1) Time is short, but art is long. One of the ways in which we approach this problem is to learn what those before us knew. This not only helps us by teaching us how to recognize where they went wrong, but it provides us with a platform from which to criticize our own paradigms. Without an alternative, as you said, we cannot.

2) We have vital decisions to make, but urgency and importance are two different axes. Some decisions are really more vital, but there is time to consider more carefully; others are really more urgent, but not so important. One way of approaching the problem is to make sure we are making this distinction, so we focus the short time on problems that are both urgent and important; then problems that are urgent but somewhat important; and then on problems that are important but not urgent, leaving the unimportant problems generally to slide.

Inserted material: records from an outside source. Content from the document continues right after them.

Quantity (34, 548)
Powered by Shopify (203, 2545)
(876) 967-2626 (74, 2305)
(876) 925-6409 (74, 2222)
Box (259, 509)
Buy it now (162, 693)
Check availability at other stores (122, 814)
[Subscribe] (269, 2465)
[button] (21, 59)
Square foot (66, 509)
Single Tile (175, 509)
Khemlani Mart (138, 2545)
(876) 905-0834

3) All you say in principle 3 is true, but we must still decide and act. One way to act is to learn to recognize areas in which the best available information is more likely to be wrong -- or, areas where being wrong is more likely to be disastrous. I am thinking here of Taleb's "The Fourth Quadrant," which is a typology of problems that lets you know that you can proceed without too much fear in some areas, but need to be very cautious about taking risks in others. So that is an aspect of your problem: developing similar typologies of kinds of problems, and also of kinds of "knowledge" that are more likely to be wrong.

Grim also proposed:

The justification step is disposable, if the relationship to the truth is really there. And that means that knowledge isn't JTB, but (as the externalists say) a relationship with the truth. [1]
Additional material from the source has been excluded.